▸ TEXT EXCERPT:
────

For the reasons stated by the Commissioner (see JS at 13-14), the Court agrees that the ALJ did not err in failing to discuss Plaintiff's alleged need for a wheelchair. The Court also disagrees with Plaintiff that the ALJ failed to provide clear and convincing reasons for discounting Plaintiff's credibility and, therefore, her testimony regarding the wheelchair (see id. at 14).

An ALJ's credibility finding must be properly supported by the record and sufficiently specific to ensure a reviewing court that the ALJ did not arbitrarily reject a claimant's subjective testimony. Bunnell v. Sullivan, 947 F.2d 341, 345-47 (9th Cir. 1991). An ALJ may properly consider "testimony from physicians... concerning the nature, severity, and effect of the symptoms of which [claimant] complains," and may properly rely on inconsistencies between claimant's testimony and claimant's conduct and daily activities. See, e.g., Thomas v. Barnhart, 278 F.3d 947, 958-59 (9th Cir. 2002) (citation omitted). An ALJ also may consider "[t]he nature, location, onset, duration, frequency, radiation, and intensity" of any pain or other symptoms; "[p]recipitating and aggravating factors"; "[t]ype, dosage, effectiveness, and adverse side-effects of any medication"; "[t]reatment, other than medication"; "[f]unctional restrictions"; "[t]he claimant's daily activities"; "unexplained, or inadequately explained, failure to seek treatment or follow a prescribed course of treatment"; and "ordinary techniques of credibility evaluation," in assessing the credibility of the allegedly disabling subjective symptoms. Bunnell, 947 F.2d at 346-47; see also Soc. Sec. Ruling 96-7p; 20 C.F.R. § 404.1529 (2005); Morgan v. Comm'r of Soc. Sec. Admin., 169 F.3d 595, 600 (9th Cir. 1999) (ALJ may properly rely on plaintiff's daily activities, and on conflict between claimant's testimony of subjective complaints and objective medical evidence in the record); Tidwell v. Apfel, 161 F.3d 599, 602 (9th Cir. 1998) (ALJ may properly rely on weak objective support, lack of treatment, daily activities inconsistent with total disability, and helpful medication); Johnson v. Shalala, 60 F.3d 1428, 1432 (9th Cir. 1995) (ALJ may properly rely on the fact that only conservative treatment had been prescribed); Orteza v. Shalala, 50 F.3d 748, 750 (9th Cir. 1995) (ALJ may properly rely on claimant's daily activities and the lack of side effects from prescribed medication).

────

▸ INPUT DATA:
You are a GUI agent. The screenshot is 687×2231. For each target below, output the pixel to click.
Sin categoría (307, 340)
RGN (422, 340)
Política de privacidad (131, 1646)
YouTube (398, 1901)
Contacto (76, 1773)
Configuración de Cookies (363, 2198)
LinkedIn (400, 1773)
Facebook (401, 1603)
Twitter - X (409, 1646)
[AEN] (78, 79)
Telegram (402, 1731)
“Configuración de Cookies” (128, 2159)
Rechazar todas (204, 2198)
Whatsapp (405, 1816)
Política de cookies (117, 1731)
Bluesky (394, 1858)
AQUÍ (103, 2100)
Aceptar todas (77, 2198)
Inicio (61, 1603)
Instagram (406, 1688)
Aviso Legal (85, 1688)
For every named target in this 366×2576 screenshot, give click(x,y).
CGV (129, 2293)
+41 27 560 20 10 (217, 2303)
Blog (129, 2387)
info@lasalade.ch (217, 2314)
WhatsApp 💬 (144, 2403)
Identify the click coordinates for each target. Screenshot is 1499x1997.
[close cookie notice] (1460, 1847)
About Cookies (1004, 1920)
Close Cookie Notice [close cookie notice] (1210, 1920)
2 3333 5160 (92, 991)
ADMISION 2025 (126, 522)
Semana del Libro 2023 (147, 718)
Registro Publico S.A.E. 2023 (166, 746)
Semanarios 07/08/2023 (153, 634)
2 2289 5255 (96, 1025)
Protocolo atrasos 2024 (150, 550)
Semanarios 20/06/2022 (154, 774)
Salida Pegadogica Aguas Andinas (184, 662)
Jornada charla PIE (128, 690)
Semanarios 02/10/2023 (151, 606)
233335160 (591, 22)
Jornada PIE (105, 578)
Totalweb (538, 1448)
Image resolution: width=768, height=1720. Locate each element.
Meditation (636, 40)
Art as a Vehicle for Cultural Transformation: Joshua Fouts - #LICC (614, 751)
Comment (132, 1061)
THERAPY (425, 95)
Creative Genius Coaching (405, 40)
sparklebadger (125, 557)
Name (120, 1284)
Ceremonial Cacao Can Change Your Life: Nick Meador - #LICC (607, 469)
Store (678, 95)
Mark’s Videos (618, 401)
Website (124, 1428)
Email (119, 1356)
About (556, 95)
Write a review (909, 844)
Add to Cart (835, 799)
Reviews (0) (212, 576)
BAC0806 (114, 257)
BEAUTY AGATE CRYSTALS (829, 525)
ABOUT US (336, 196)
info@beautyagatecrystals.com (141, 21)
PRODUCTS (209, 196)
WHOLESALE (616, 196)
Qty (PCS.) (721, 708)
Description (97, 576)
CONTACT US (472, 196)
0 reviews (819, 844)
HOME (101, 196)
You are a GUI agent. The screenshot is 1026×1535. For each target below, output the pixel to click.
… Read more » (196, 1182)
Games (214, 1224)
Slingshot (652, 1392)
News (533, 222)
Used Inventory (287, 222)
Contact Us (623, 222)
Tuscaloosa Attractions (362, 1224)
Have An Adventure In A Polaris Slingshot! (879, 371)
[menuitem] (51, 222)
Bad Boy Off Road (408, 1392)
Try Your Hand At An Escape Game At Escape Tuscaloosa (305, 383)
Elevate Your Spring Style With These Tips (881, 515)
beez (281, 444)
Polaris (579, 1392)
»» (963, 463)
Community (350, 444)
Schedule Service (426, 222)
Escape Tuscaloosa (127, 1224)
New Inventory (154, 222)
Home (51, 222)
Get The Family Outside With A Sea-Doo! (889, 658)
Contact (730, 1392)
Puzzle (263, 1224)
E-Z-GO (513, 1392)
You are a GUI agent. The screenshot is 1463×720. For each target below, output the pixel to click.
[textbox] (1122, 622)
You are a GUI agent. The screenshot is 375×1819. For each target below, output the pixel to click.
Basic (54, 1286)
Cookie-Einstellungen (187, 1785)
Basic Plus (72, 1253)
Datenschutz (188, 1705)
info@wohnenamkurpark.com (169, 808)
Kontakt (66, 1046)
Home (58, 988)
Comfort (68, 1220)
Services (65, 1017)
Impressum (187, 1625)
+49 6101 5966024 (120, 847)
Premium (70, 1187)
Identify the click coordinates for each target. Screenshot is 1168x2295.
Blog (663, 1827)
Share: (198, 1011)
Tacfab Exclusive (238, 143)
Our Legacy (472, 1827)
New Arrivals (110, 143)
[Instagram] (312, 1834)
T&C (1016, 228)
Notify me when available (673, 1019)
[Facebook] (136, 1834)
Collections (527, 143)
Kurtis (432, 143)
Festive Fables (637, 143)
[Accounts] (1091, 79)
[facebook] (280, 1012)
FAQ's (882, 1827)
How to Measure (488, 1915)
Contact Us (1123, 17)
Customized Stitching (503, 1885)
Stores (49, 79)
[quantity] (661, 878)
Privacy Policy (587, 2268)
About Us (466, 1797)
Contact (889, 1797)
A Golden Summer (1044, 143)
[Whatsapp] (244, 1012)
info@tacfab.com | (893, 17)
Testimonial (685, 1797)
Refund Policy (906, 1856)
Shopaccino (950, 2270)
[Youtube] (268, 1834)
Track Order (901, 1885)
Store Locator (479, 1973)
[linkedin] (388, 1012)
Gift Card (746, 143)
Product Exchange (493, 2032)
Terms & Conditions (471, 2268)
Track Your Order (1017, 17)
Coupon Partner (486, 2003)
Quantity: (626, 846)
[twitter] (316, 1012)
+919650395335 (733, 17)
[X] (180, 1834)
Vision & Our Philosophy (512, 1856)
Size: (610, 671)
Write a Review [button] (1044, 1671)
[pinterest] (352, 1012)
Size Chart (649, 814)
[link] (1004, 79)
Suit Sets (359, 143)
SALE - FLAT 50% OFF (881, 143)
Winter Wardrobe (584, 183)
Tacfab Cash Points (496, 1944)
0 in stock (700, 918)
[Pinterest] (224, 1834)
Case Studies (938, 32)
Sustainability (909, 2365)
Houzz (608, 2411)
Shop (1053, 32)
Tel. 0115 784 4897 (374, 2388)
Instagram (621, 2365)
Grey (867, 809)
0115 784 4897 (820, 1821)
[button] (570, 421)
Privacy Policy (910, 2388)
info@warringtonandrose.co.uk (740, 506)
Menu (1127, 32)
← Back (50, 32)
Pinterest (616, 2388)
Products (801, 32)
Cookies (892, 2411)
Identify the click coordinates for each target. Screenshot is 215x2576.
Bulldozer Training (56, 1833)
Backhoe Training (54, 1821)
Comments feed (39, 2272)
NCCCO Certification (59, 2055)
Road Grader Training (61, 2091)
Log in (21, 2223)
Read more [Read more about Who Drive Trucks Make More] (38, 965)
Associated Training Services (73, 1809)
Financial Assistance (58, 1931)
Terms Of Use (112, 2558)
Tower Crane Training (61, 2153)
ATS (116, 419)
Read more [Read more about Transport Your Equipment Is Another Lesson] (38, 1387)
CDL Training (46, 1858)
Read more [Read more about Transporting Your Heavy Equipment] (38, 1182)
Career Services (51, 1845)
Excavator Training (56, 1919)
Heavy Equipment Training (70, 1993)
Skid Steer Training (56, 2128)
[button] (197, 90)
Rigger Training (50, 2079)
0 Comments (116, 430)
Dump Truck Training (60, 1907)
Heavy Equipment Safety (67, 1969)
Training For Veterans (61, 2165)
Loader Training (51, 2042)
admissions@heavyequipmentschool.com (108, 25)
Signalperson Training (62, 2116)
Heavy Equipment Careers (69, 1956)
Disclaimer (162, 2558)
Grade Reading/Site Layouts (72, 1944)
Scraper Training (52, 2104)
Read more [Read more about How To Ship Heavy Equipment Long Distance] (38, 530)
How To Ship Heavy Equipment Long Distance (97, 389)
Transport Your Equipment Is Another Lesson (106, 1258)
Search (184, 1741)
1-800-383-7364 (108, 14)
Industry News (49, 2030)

────

▸ COMPLETE THE FOLLOWING:
(1) In the excerpt on ALJ credibility findings, why must an ALJ's credibility finding be sufficiently specific? Answer in one to three sentences.
(2) Translate this sentence from the excerpt on ALJ credibility findings into Spanish: "An ALJ's credibility finding must be properly supported by the record and sufficiently specific to ensure a reviewing court that the ALJ did not arbitrarily reject a claimant's subjective testimony."
(3) For each statement, say whether it agrees with the excerpt on ALJ credibility findings. Answer yes or no, and quote the words of the excerpt that decide it.
(a) The Court finds that the ALJ erred by not discussing Plaintiff's alleged need for a wheelchair.
(b) Johnson v. Shalala is cited for the point that an ALJ may rely on the fact that only conservative treatment was prescribed.
(c) Orteza v. Shalala was decided by the Ninth Circuit in 1999.
The entries have no connection to the text.

▸ SOLVED TASKS:
(1) It must be specific enough to assure a reviewing court that the ALJ did not arbitrarily reject a claimant's subjective testimony.

(2) La determinación de credibilidad de un ALJ debe estar debidamente respaldada por el expediente y ser lo suficientemente específica como para asegurar a un tribunal revisor que el ALJ no rechazó arbitrariamente el testimonio subjetivo de un solicitante.

(3)
(a) No: "the Court agrees that the ALJ did not err in failing to discuss Plaintiff's alleged need for a wheelchair"
(b) Yes: "ALJ may properly rely on the fact that only conservative treatment had been prescribed"
(c) No: "Orteza v. Shalala, 50 F.3d 748, 750 (9th Cir. 1995)"